Tugas Anda
Teruskan berita di bawah ini tentang tuntutan penjara bagi para terdakwa kasus dana ACT, dimulai tepat sesudah kalimat terakhirnya.

Teks Kutipan
/---
TEMPO.CO, Jakarta - Tiga terdakwa kasus korupsi dana bantuan Aksi Cepat Tanggap (ACT) dituntut hukuman 4 tahun penjara. Ketiga terdakwa ini adalah Presiden ACT Ibnu Khajar, mantan Presiden ACT Ahyudin, serta satu petinggi lainnya, Hariyana Hermain.
Jaksa penuntut umum (JPU) meyakini Ahyudin bersalah melakukan penyelewengan dan penggelapan atas dana bantuan sebesar Rp 117 miliar dari donasi Boeing untuk keluarga atau ahli waris korban kecelakaan Lion Air 610.
"Menuntut supaya majelis hakim yang memeriksa dan mengadili perkara ini memutuskan menyatakan terdakwa Ahyudin, terbukti secara sah dan meyakinkan bersalah melakukan tindak pidana," kata jaksa di Pengadilan Negeri Jakarta Selatan, Selasa 27 Desember 2022.
"Menjatuhkan pidana terhadap terdakwa Ahyudin dengan pidana selama 4 tahun penjara," tambahnya.
Dalam sidang ini, mereka hadir secara online dari Rutan Bareskrim Polri. Dalam sidang yang singkat mereka hanya menyetujui adanya pledoi atau pembelaan yang akan dilangsungkan Selasa depan 3 Januari 2022.
Yayasan sosial ACT diduga menyelewengkan dana para donatur diamanatka oleh mereka. Kasus tersebut diungkap oleh Majalah Tempo edisi 2 Juli. Dalam edisi tersebut Majalah Tempo menjabarkan bagaimana awal mula dugaan penyalahgunaan dana umat itu berasal.
\---
Bahan yang Disediakan
/---
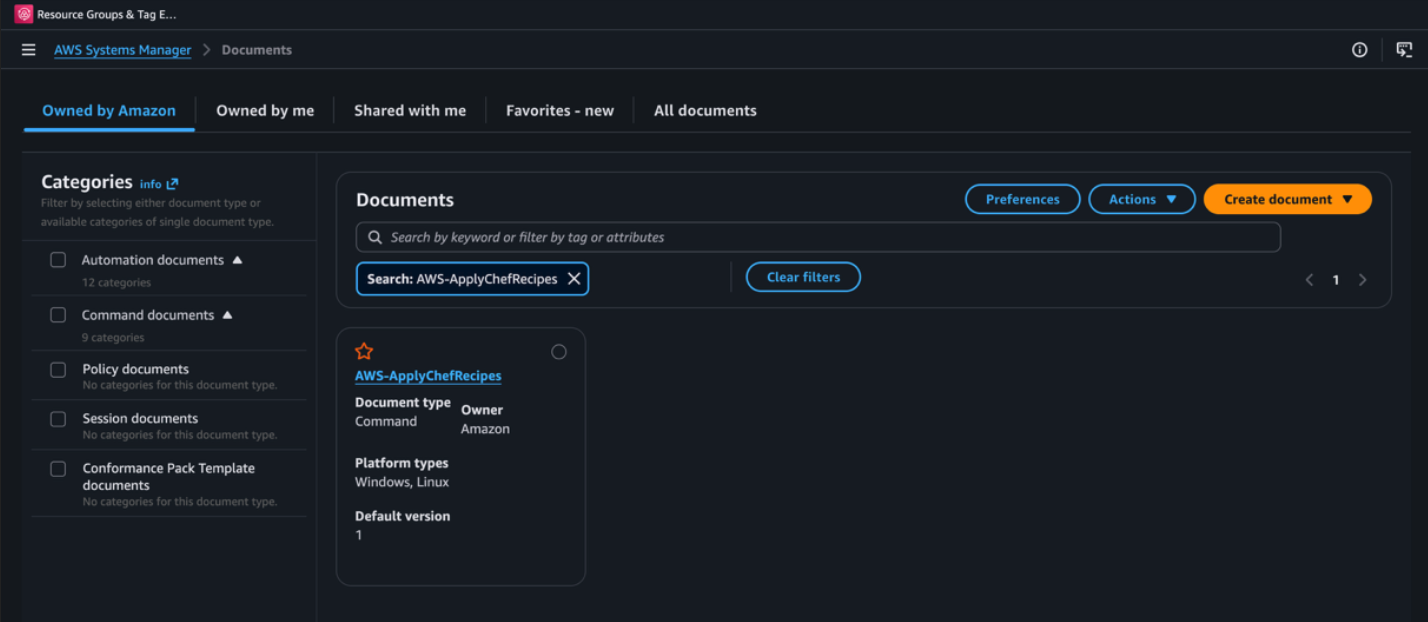Switch to All documents tab

(705, 111)
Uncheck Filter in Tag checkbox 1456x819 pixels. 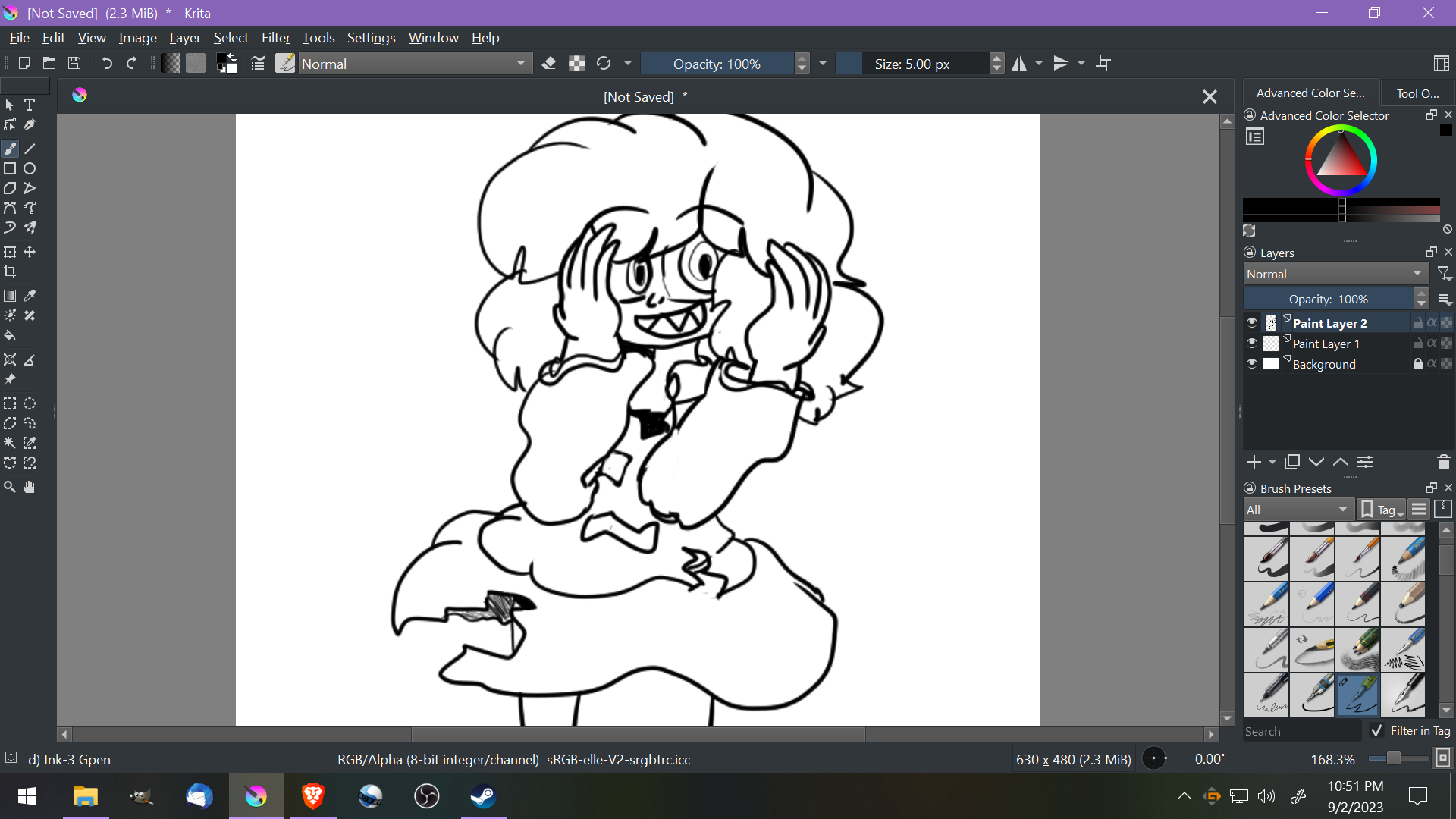click(1377, 730)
\---
Hasil
Polisi lantas menetapkan empat orang petinggi dan mantan petinggi ACT sebagai tersangka. Mereka adalah Presiden ACT Ibnu Khajar, mantan Presiden ACT Ahyudin , serta dua petinggi lainnya, Hariyana Hermain dan Novariandi Imam Akbari.
Keempatnya diduga menggelapkan dana bantuan dari masyarakat yang seharusnya mereka salurkan. Diantaranya adalah dana yang didapat dari keluarga korban jatuhnya pesawat Lion Air JT 610.
Ahyudin cs dituding menggelapkan dana bantuan masyarakat itu dengan memperbesar gaji mereka sendiri. Gaji para petinggi ACT disebut sempat mencapai Rp 250 juta per bulan. Ada juga dana yang digunakan para petinggi itu untuk kepentingan pribadinya dengan dalih dipinjam.
Selain itu, Pusat Pelaporan dan Analisis Transaksi Keuangan atau PPATK mengungkapkan salah satu muara penyelewengan dana umat adalah ditujukan kepada sejumlah aktivitas yang diduga sebagai aksi terorisme. PPATK telah menyerahkan hasil pemeriksaan transaksi ACT ke beberapa lembaga aparat penegak hukum, seperti Densus 88 Polri dan Badan Nasional Penanggulangan Terorisme (BNPT) untuk dilakukan pemeriksaan lebih lanjut.
Keempatnya pun disangkakan Pasal Tindak Pidana Penggelapan dan/atau Penggelapan dalam Jabatan dan/atau Tindak Pidana Informasi dan Transaksi Elektronik dan/atau Tindak Pidana Yayasan dan/atau Tindak Pidana Pencucian Uang Sebagaimana dimaksud dalam Pasal 372 KUHP, lalu Pasal 374 KUHP.
Selain itu, Ibnu Khadjar cs disangkakan Pasal 45 a ayat 1 juncto Pasal 28 ayat 1 Undang-Undang Informasi dan Transaksi Elektronik. Kemudian Pasal 70 ayat 1 dan ayat 2 juncto Pasal 5 Undang-Undang Yayasan, lalu Pasal 3, 4, 6 Undang-Undang Nomor 8 Tahun 2010 tentang Pencegahan dan Pemberantasan Tindak Pidana Pencucian Uang, dan Pasal 55 KUHP juncto Pasal 56 KUHP.
Selain Ahyudin, Ibnu Khadjar, dan Heriyana Hermain, kasus ini juga menjerat Sekretaris ACT periode 2009-2019, Novriadi Imam Akbari. Sidang Novriadi baru digelar awal Desember ini karena berkasnya dilimpahkan belakangan.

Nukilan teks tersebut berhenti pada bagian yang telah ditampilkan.